Mission Accomplished? Assad Is More Powerful Than Before | Opinion

In mid-April, the U.S., UK and France joined forces to bomb what they said were three government sites in Syria reportedly used as chemical weapon facilities. The attack was in response to a suspected chemical attack on the town of Douma that had killed dozens of Syrian civilians. A day after the attack, President Donald Trump declared "Mission Accomplished."

What exactly was that mission? Bashar al-Assad is more consolidated in his pernicious power than before, his main supporter Russia rides the high moral ground at the UN, and his other accomplice Iran is more entrenched in both Syria and Iran. If Assad indeed used chemical weapons against civilians—I have no doubt he is perfectly capable of any heinous crime, but I would also not credit the U.S., UK, or France with any legitimacy to verify that report—he can use them again.

DATASET
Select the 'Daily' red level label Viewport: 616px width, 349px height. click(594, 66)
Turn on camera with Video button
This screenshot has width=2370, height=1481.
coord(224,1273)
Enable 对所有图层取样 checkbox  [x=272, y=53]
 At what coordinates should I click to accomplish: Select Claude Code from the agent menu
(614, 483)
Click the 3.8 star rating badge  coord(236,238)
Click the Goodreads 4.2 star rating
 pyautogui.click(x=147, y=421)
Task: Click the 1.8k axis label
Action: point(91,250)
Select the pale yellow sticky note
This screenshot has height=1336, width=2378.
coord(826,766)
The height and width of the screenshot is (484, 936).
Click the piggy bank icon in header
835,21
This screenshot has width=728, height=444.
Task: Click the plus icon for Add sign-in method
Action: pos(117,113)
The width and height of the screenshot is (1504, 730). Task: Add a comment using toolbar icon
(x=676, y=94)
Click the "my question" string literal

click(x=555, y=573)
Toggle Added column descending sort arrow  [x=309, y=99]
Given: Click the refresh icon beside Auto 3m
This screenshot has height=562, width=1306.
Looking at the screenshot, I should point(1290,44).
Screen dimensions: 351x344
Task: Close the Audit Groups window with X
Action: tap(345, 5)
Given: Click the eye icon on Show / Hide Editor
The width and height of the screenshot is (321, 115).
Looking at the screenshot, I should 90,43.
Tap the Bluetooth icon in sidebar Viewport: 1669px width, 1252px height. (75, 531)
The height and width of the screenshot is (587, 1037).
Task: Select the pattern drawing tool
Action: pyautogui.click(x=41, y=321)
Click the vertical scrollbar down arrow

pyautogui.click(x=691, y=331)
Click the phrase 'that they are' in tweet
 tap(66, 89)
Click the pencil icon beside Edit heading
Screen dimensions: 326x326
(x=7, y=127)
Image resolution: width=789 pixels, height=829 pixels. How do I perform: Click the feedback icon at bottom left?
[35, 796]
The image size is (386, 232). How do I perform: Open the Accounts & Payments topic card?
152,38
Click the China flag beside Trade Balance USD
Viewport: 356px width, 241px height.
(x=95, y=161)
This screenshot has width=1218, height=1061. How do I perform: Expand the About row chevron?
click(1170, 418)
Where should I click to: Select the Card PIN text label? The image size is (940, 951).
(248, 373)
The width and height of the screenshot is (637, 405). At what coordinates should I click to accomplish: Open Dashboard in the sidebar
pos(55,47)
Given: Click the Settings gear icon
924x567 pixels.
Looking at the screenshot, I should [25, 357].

REQUIREMENTS
1. In the opinion piece on Assad, write out everything from "What exactly was" down to "use them again.".
2. Answer these questions from the opinion piece on Assad:
(a) Which three countries joined forces to bomb the Syrian sites?
(b) Which town was struck by the suspected chemical attack?
(c) Which country does the piece name as Assad's main supporter?
3. Carry on the opinion piece on Assad from its final sentence.

RESULTS OF THE TASKS
1.
What exactly was that mission? Bashar al-Assad is more consolidated in his pernicious power than before, his main supporter Russia rides the high moral ground at the UN, and his other accomplice Iran is more entrenched in both Syria and Iran. If Assad indeed used chemical weapons against civilians—I have no doubt he is perfectly capable of any heinous crime, but I would also not credit the U.S., UK, or France with any legitimacy to verify that report—he can use them again.

2.
(a) The U.S., the UK and France.
(b) Douma.
(c) Russia.

3.
The bombing in fact accomplished exactly the opposite effect of "Mission Accomplished"—except of course for a couple of days distracting the world attention from the domestic woes of Donald Trump with Robert Mueller doggedly on his tail.

Syria is now a quagmire. Anything and anyone, any military force or political project that comes near it, disappears into the thicket of multiple proxy wars among opposing forces. To understand the terror of that quagmire we need to pull back for a long shot.

Remembering Syria

I remember walking out of our hotel lobby and taking a stroll with a Syrian-Palestinian friend in downtown Damascus. It was a pleasant midsummer afternoon in 2003 and we were walking towards a popular cafe called Rawda where we were to meet a group of leading Syrian filmmaker friends. The late Omar Amiralay was there, and so were Mohammad Malas and Ossama Mohammed.

My first book on Iranian cinema had just been translated into Arabic and published in Damascus. I was working on my edited volume on Palestinian cinema, and in that cafe we had arranged for a meeting with a young Palestinian archivist and film historian, Bashar Ibrahim, to help him safeguard rare footage from early Palestinian cinema. We sat in that beautiful café, talked, laughed, shared memories, drank coffee and then a few of us went for dinner on the rooftop of a splendid Damascene restaurant.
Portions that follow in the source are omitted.